Thought it was supposed to 4-5% on the panel so 80-100ml in 2L sprayer?


----------



## bigmac3161 (Jul 24, 2013)

Yep 4% is what's recommended


----------



## sean ryan (May 10, 2015)

100ml it is thanks :thumb:


----------



## suds (Apr 27, 2012)

Polished Bliss give recommendations based on their personal use and experience


----------



## OvEr_KiLL (Mar 2, 2015)

what is it in a lance out of interest? 1 inch, 2 inch max?


----------



## neilmcl (Mar 26, 2010)

sean ryan said:


> Looking for a dilution ratio for Bilt Hamber Auto Foam in a 2ltr pump sprayer Polished Bliss say 50:1 so that"s 40ml im just looking for more suggestion's that wont affect my wax :thumb:


As stated 80ml per 2ltr, which is exactly what I used this morning. It's also seems to work better with warm water.


----------



## sean ryan (May 10, 2015)

neilmcl said:


> As stated 80ml per 2ltr, which is exactly what I used this morning. It's also seems to work better with warm water.


Thanks buddy i'll try that :thumb:


----------



## steelghost (Aug 20, 2015)

Warm water definitely helps, but much more so in winter. Last winter I applied it at about 55C (ie straight out of the hot tap) onto a cold car covered in road salt muck etc, and the amount of  it pulled off the car when I power washed it off was astonishing :thumb:


----------



## sean ryan (May 10, 2015)

steelghost said:


> Warm water definitely helps, but much more so in winter. Last winter I applied it at about 55C (ie straight out of the hot tap) onto a cold car covered in road salt muck etc, and the amount of  it pulled off the car when I power washed it off was astonishing :thumb:


Nice that's what i'll be using it for :thumb:


----------



## L555BAT (Apr 3, 2007)

Gheezer said:


> For a lance you need to factor in the total volume of water passing through the pressure washer and the bottle. This will depend on your PW. This I have just realised and seems sooooo obvious!
> 
> *A great test is to fill the bottle with water and spray the PW into a bucket until the bottle is empty. Then you know your total volume and can calculate the 4% from there.*
> 
> To give credit where credit is due this wasn't my test idea but is sound advice non the less.

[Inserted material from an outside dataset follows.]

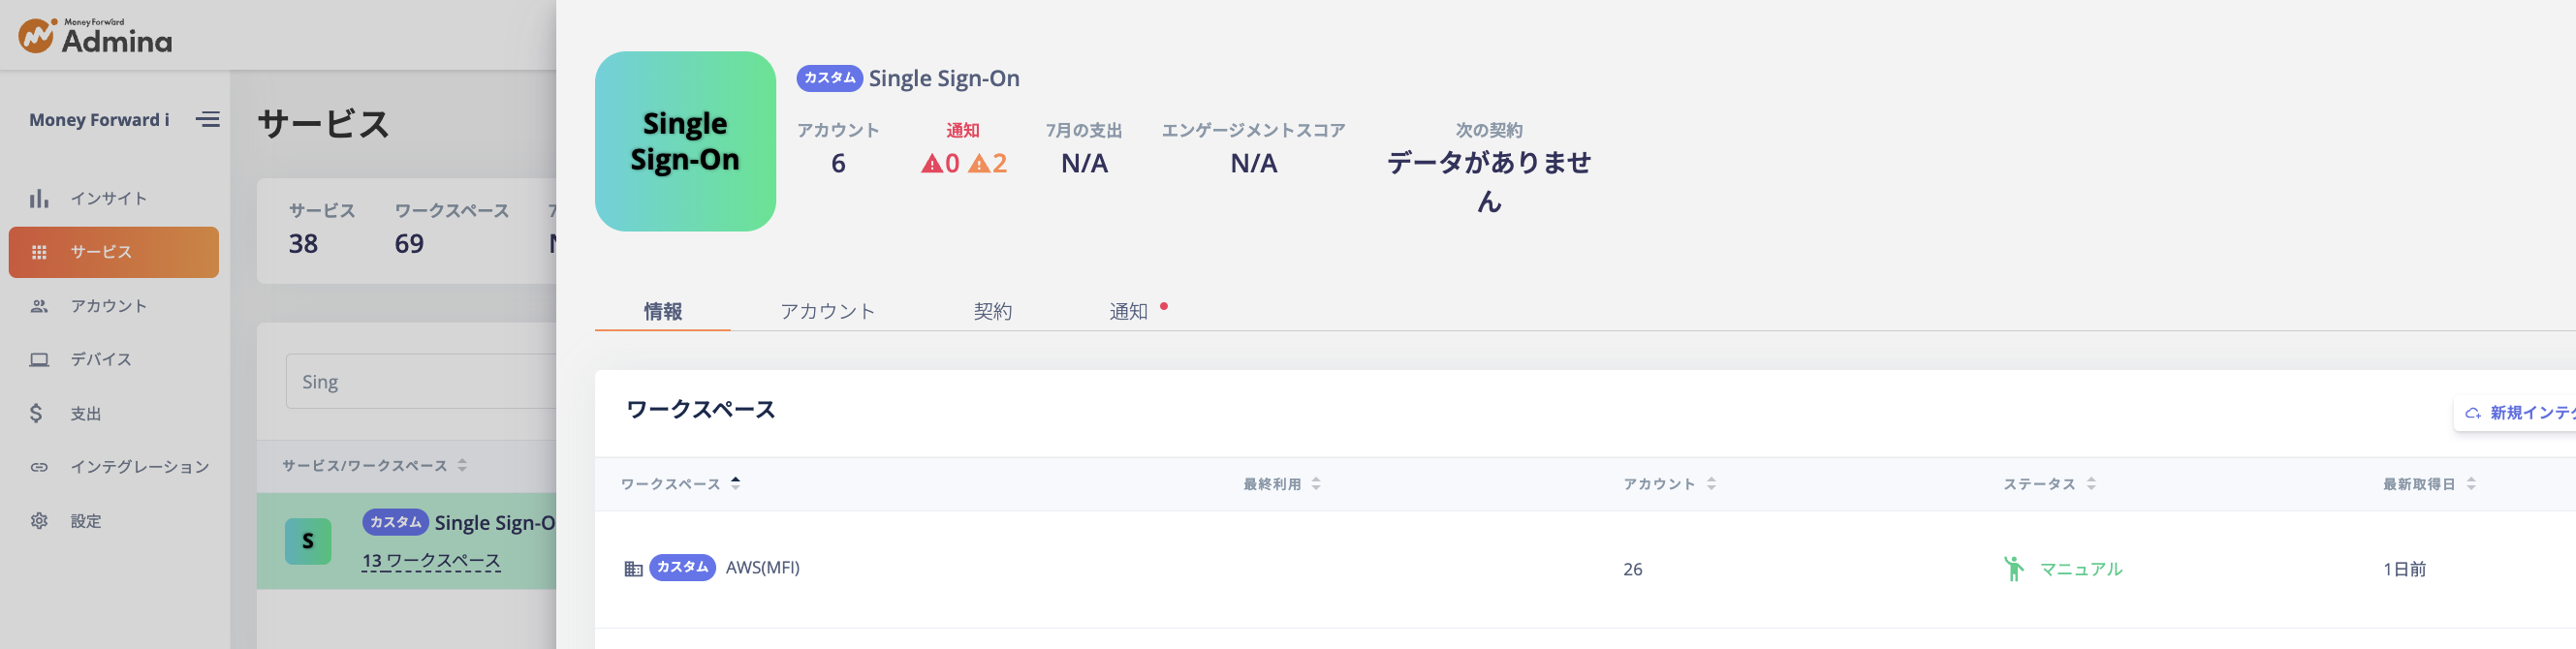
Task: Collapse the sidebar with hamburger icon
Action: tap(208, 120)
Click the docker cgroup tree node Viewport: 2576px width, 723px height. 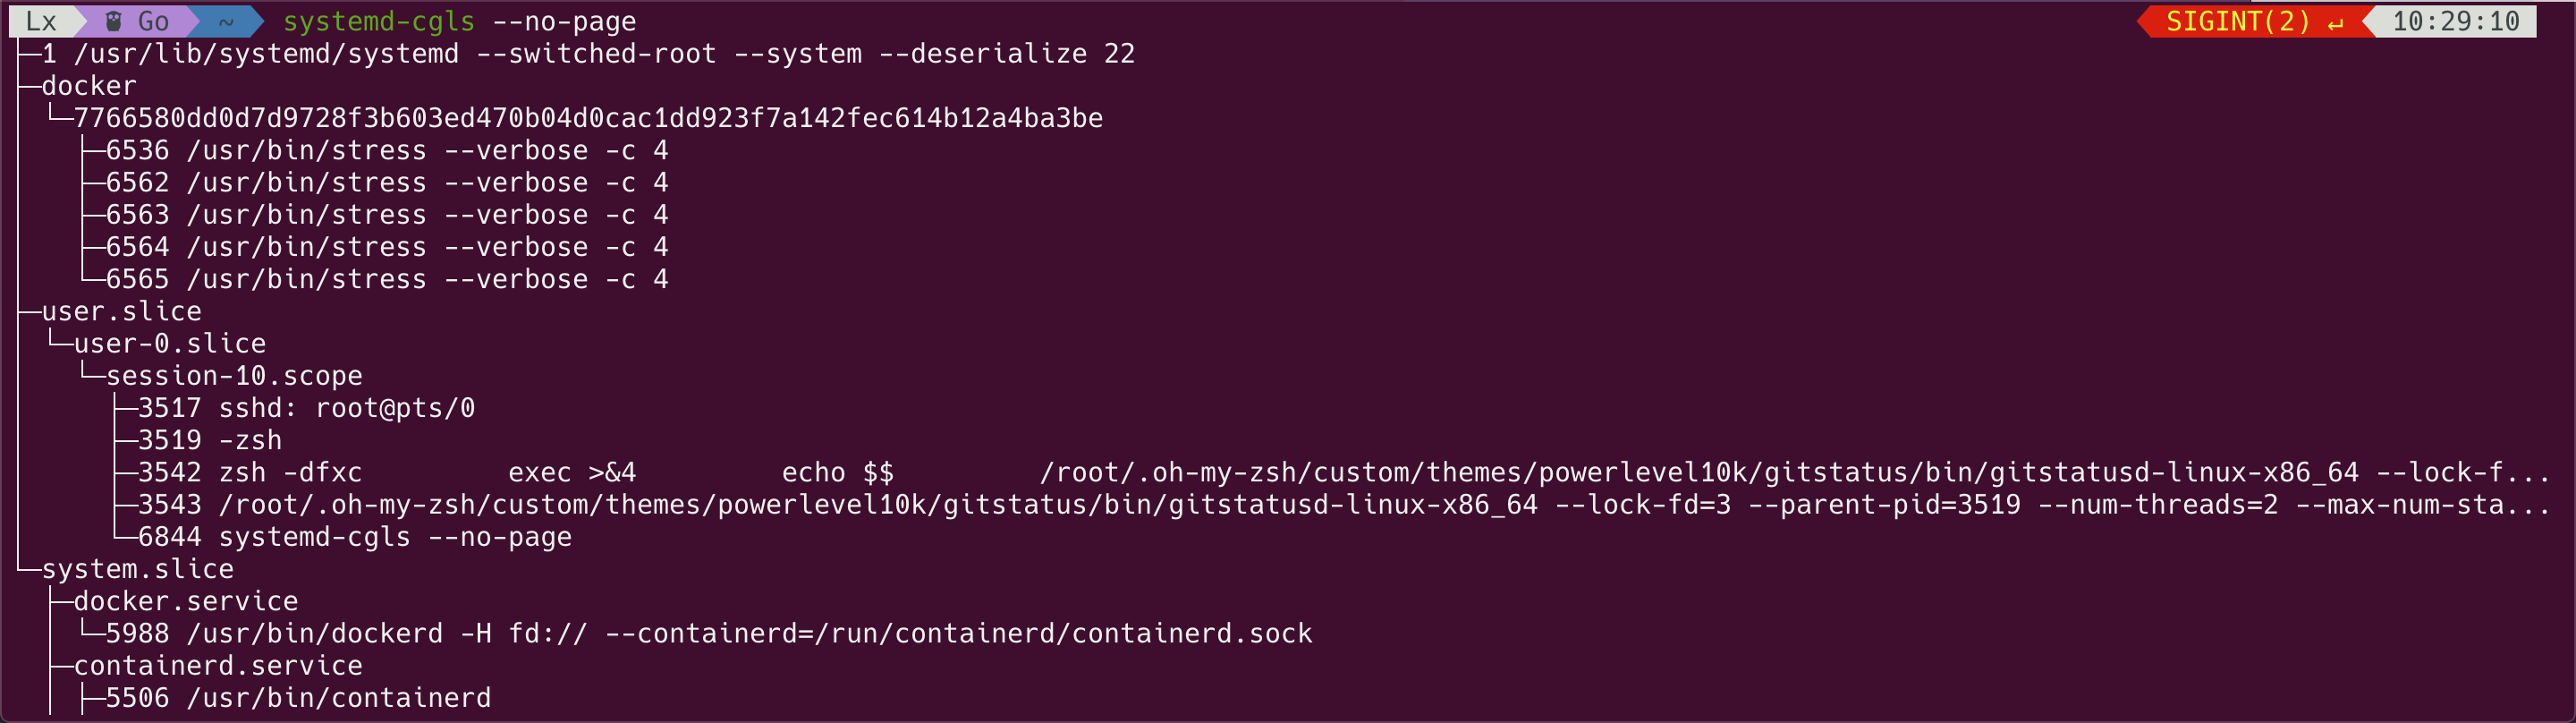pyautogui.click(x=88, y=86)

I did this the other day and there was 8 litres in the bucket when my bottle was empty. 4% of 8 litres? 320ml? Is that correct? Seems an awful lot. I'm sure I've went wrong somewhere.


----------



## graham1970 (Oct 7, 2012)

I use about 2" which is about 32ml...lol

Sent from my D5803 using Tapatalk


----------



## JoeyJoeJo (Jan 3, 2014)

L555BAT said:


> I did this the other day and there was 8 litres in the bucket when my bottle was empty. 4% of 8 litres? 320ml? Is that correct? Seems an awful lot. I'm sure I've went wrong somewhere.

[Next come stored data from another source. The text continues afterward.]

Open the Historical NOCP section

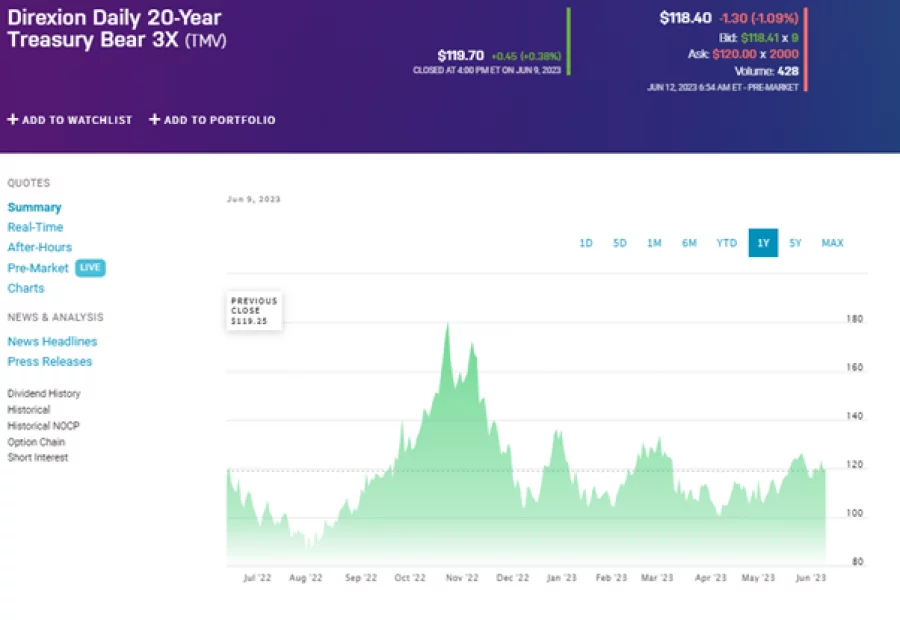pos(43,425)
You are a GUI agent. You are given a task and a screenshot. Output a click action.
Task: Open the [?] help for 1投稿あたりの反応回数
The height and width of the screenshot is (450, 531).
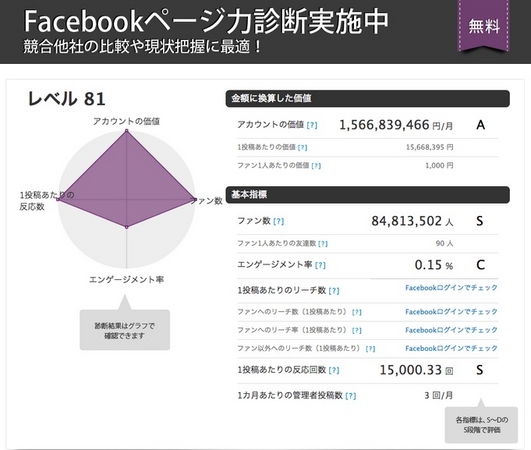point(334,370)
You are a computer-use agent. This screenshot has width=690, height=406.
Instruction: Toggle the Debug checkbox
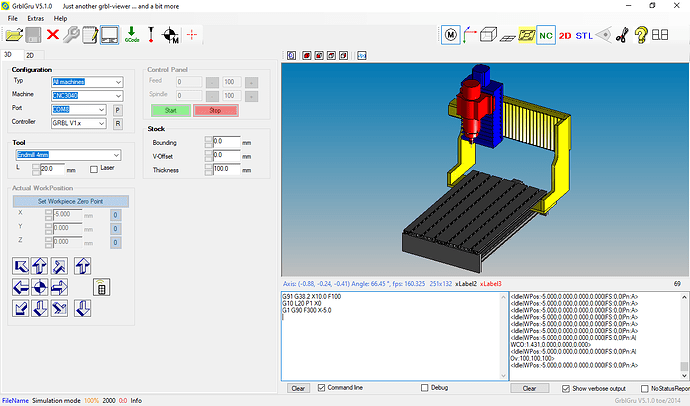(x=425, y=387)
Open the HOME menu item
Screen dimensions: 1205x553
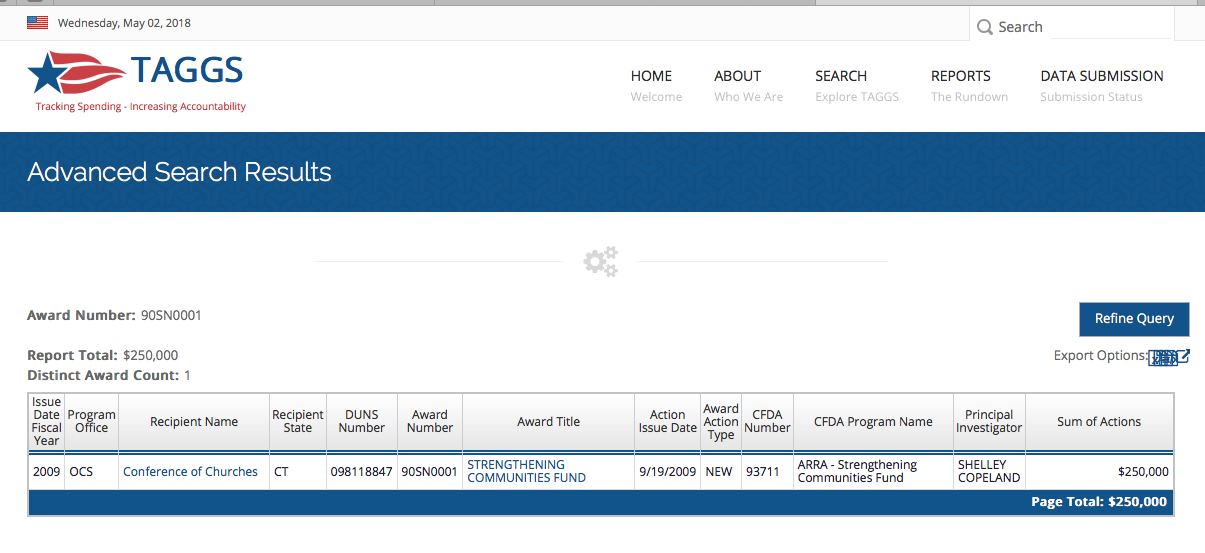(x=651, y=76)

320 in the bottle, top up with water to maintain the dilution you want.
Will you empty a bottle on the car?
I usually get 3 full foams from a full lance bottle.
2 if I'm being a dick with the foam 

So even at 2 foams per bottle (160/each), that's 30+ foams in a 5L bottle.
at £17 for 5L that's maybe 55p a wash?


----------



## neilmcl (Mar 26, 2010)

JoeyJoeJo said:


> 320 in the bottle, top up with water to maintain the dilution you want.
> Will you empty a bottle on the car?
> I usually get 3 full foams from a full lance bottle.
> 2 if I'm being a dick with the foam
> ...


And I use 80ml in 2L using a pump sprayer with enough to do nearly 2 cars. Now you see why it's cheaper to use a pump sprayer


----------



## neilmcl (Mar 26, 2010)

L555BAT said:


> I did this the other day and there was 8 litres in the bucket when my bottle was empty. 4% of 8 litres? 320ml? Is that correct? Seems an awful lot. I'm sure I've went wrong somewhere.


Did you fully close the dilution valve on your lance?


----------



## legend139 (Oct 18, 2015)

neilmcl said:


> Did you fully close the dilution valve on your lance?


The results shown should vary depending on how open/closed the dilution valve is correct?

Sent from my iPhone using Tapatalk


----------



## neilmcl (Mar 26, 2010)

legend139 said:


> The results shown should vary depending on how open/closed the dilution valve is correct?
> 
> Sent from my iPhone using Tapatalk


Yes, you'll use more product more quickly the more the dilution valve is closed.


----------



## youngwangie (Oct 9, 2016)

Out of interest being a newbie to this . Foam into Lance Bottle , Top Bottle up with water. DO YOU SHAKE TO MIX or JUST LEAVE thick foam in bottom of bottle. TA MUCH IN ADVANCE


----------



## great gonzo (Nov 4, 2010)

It will mix naturally when you fill but no harm in giving it a shake about. 
You do realise it's not in a foam form till it goes through a snow foam gun? It's a liquid 

Gonz.


----------



## tigerspill (Nov 28, 2015)

neilmcl said:


> And I use 80ml in 2L using a pump sprayer with enough to do nearly 2 cars. Now you see why it's cheaper to use a pump sprayer


What pump sprayer do you use?


----------



## neilmcl (Mar 26, 2010)

tigerspill said:


> What pump sprayer do you use?


Just a cheap garden 5L one I picked up from Lidl a few years back, think it was about £8.99. Could do with a new one though.


----------



## Commander2874 (Sep 7, 2017)

I use 600ml in my bottle with 400ml water. Get about 4-5 washes out of it

Sent from my SM-N910F using Tapatalk


----------



## macca666 (Mar 30, 2010)

Holy thread revival bat man :lol::lol:


----------